The challenge defines a signature algorithm $\mathcal{S}$, where a key generated with elliptic curve parameter P-256 (the public and private keys are respectively $Q$ and $d$). The signing algorithm for a message $m$ is specified below ($\text{H}$ is the SHA3-256 algorithm that returns an integer given an array of bytes):

1. Compute $r = \text{H}(m) \cdot Q$
2. Compute $r' = r\cdot d^{-1}\ \text{mod}\ q$, where $q$ is the order of the curve
3. Define $z = n_\text{nonce} | t$, where $n_\text{once} \in [1, q)$ and $t$ is the timestamp in seconds
4. Compute $R = r' + \text{H}(z) \cdot G$
5. Compute $s = [d - \text{H}(z)]\ \text{mod}\ q$
6. Return $(R, s)$ as the signature.

Also the verifying algorithm for a message $m$ and signature $(R, s)$:

1. If $s = 0\ \text{or}\ 1$ and $s > 0$ then the signature is considered invalid.
2. The signature is valid only if

$s \cdot G - Q + R = \text{H}(m) \cdot G$

There are three functions those we can use when connected to the server:

1. [Show] Prints the public key.
2. [Sign] Signs one of the four commands: id, uname, ls and date with $\mathcal{S}$.
3. [Run] Takes a signed command and executes if the signature is valid.

### Solution#

The verify method they implemented is really fishy:

def verify(msg, sig, pub):
R, s = sig

# 👇 This is sus
if s in [0,1,''] and s > 0:
return False

tmp1 = s * pub._curve.G
tmp2 = - pub.pointQ
tmp3 = tmp2 + R

return tmp1 + tmp3 == hash(msg) * pub._curve.G

From the line specified, it seemed to me that $s$ should be nonzero. I tried putting $s = 0$ and found $R = Q + \text{H}(m)$. That said, we can simply send $(R, s) = (Q + \text{H}(m), 0)$ as an signature to execute arbitrary commands.

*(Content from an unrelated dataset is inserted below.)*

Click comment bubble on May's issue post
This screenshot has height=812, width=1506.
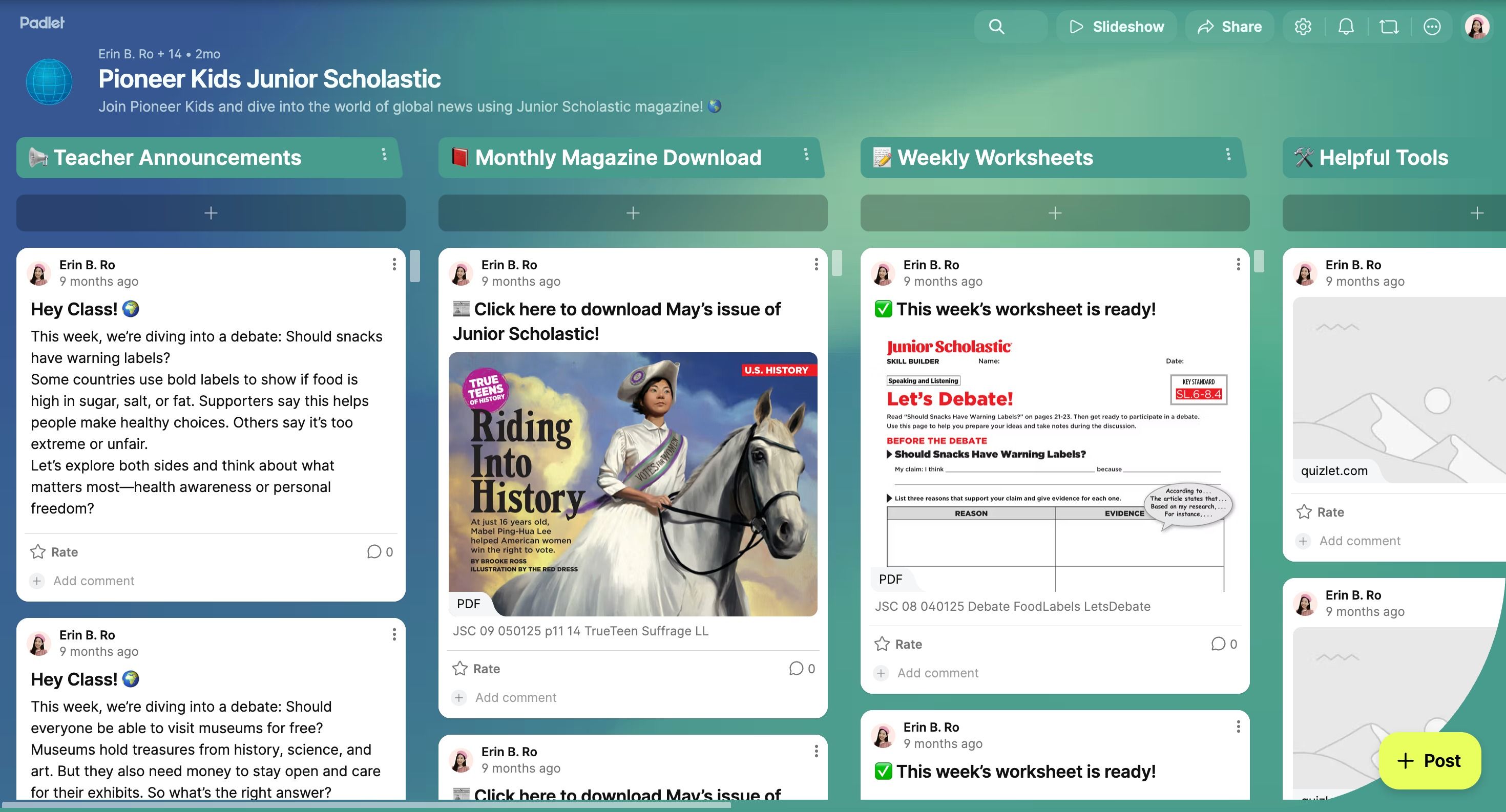(796, 668)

With that said, we can simply craft a signature for cat flag and read the flag.

### Postmortem#

$\mathcal{S}$ is not secure at all. It does not help even if $s \neq 0$ is enforced. $R$ can be easily crafted given arbitrary $m$ and $s$:

$R = [\text{H}(m) - s] \cdot G + Q$

For instance, @RBTree_ could execute arbitrary commands with $(R, s) = (Q, \text{H}(m))$.